May 30, 2010

Quilt 3: Piecing the Top

I have to admit to being a real quilting junkie. I can't bear the thought of not having my "fix" of hand-quilting in the evenings. I decided to put divert my energy into getting my small "kit" quilt put together so I can take it with me when we go to visit with Aunt Sheila.

Got all 99 "snowflake" blocks made. Then I pressed them "open" so they are ready to stitch together.

The quilt design has 50 blocks with pink corners and 49 with green corners. You are supposed to alternate pink and green. In addition, it takes a little thought when deciding which blocks to put toegether.

Now you can see some of my "method". First I separated the pink-edged blocks from the green ones. Then I made separate stacks for each center color (all the yellow-centered blocks with green edges are in a stack, all the yellow-centered blocks with pink edges are in another stack and so on...). The stacks are sitting in front of my sewing machine and computer keyboard.

Next I selected the 9 blocks to form the first row - and those are placed in a row on my desktop (photo above). I started on the left side and stitched the blocks together, working from left to right until the entire row was stiched (going slowly to avoid accidentally getting the blocks out of sequence).

Once I had that strip done, I placed it face-up on my desktop and then selected the blocks for the next strip, matching up and down and side to side. Once the next strip's blocks were selected, I stitched them together and then joined the strips. The photo below shows the quilt top after the first 2 rows have been sewn, and the 3rd row blocks just before stitching.

And here it is (below) - all done except for the border fabric!

I didn't precisely time the work on this - but I think I spent roughly 5 hours stitching the top. I did manage to mess up a couple of times: accidentally putting two pink-cornered blocks together instead of alternating. But for the most part I kept it straight.

Now to make the "sandwich."

May 26, 2010

A Tisket, A Tasket...

The second project (king-sized bedspread) is well underway. As a result, if someone happens to drop by, they'll be greeted by a huge wad of "quilting" that is forever thrown over the lounge:

What a mess.

And if I want to take this quilt with me anyplace, well, toting it around is pretty awkward. I should say it was awkward. Problem solved!

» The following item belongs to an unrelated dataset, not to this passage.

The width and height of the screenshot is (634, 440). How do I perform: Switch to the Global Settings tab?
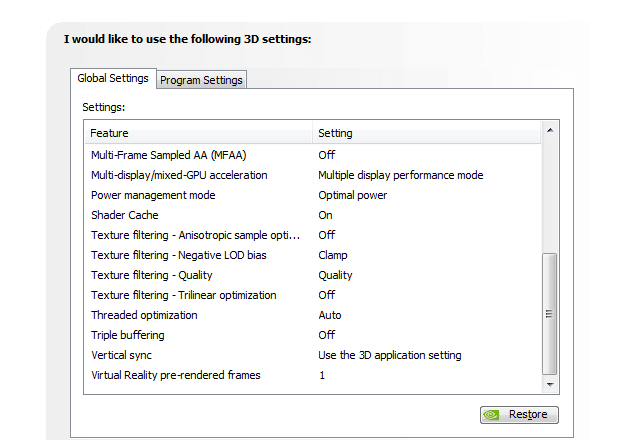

Spotlight (one of my favorite homewares and craft stores) got in a shipment of really big rafia baskets. They are sturdy and the larger sized one is perfect to stuff my quilt into (even the hoop fits in it!).

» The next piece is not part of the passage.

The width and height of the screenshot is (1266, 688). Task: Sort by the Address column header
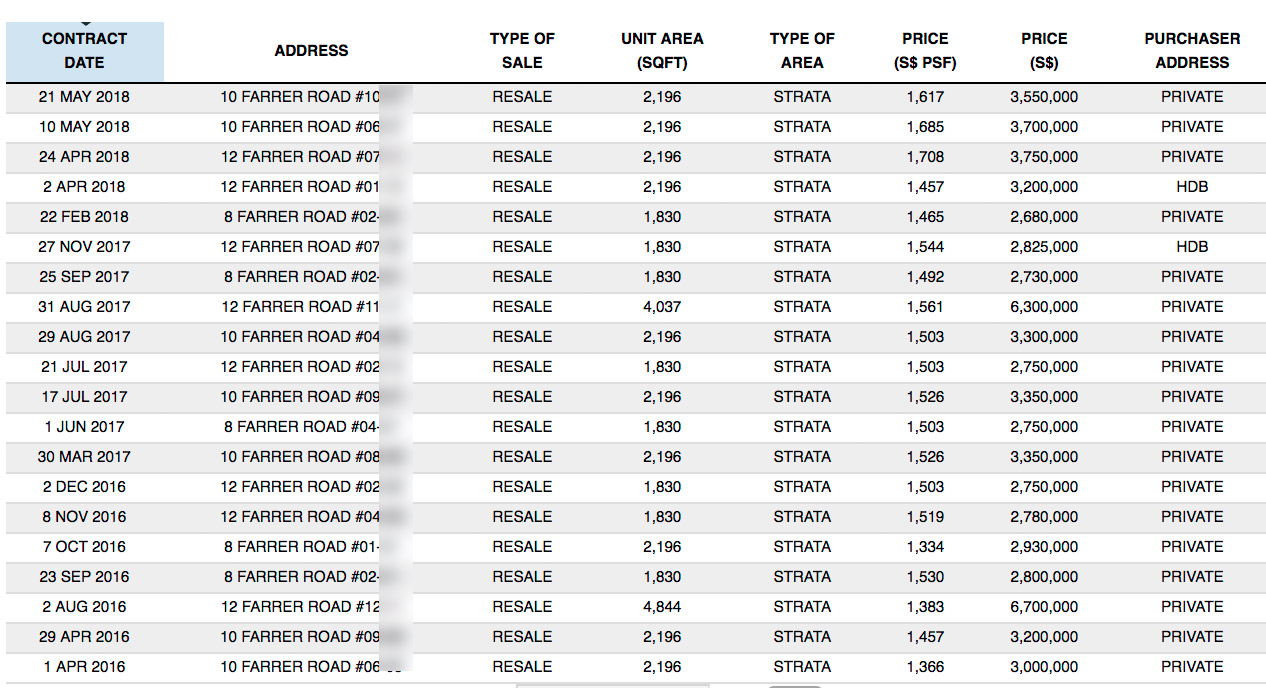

No need to try and neatly fold it. I can just grab it all and plop it down in the basket. I just have to be sure and keep the parrots away from it (or they'll have it shredded in no time...).

May 23, 2010

The UFO in my Closet (Quilt 3)

When I finished my first quilt I was so excited - but I didn't have another project in the "works" and ready to go. I hadn't realized how much I would miss having something in the "hand quilting" stage. I'd gotten used to sitting every evening and blissfully stitching away - and when I suddenly was without a project, well... I went through quilting withdrawal.

It took quite a bit of time to decide on my second project, get the design done and the materials bought. And because it's a big project it took several days to get the quilt top pieced together and ready for quilting.


I am determined to make sure from here out that I have a UFO (Un-Finished Object) in my closet from here out so that as each project is completed I'll have another ready to pounce on.

And here it is - project number 3 - a quilt "kit" I purchased from "Patchwork With Gail B."

I don't have a photo of the design (and I don't own the copyright to the photo that came with the quilt, so I can't post that here), but I can give you something of an idea of what this one will be like. It's a small quilt (not a big bedspread) and is made up of 99 "snowball blocks" with a simple one-fabric border.

The quilt kit comes with 2 packs of 50 "pre-cut" squares (each square becomes a snowball block). The other pieces you have to cut out yourself.

Here's how you assemble a snowball block:

First you cut out about a bazillion little 2-inch squares (there are 99 snowball blocks, each one needs 4 of the 2-inch squares).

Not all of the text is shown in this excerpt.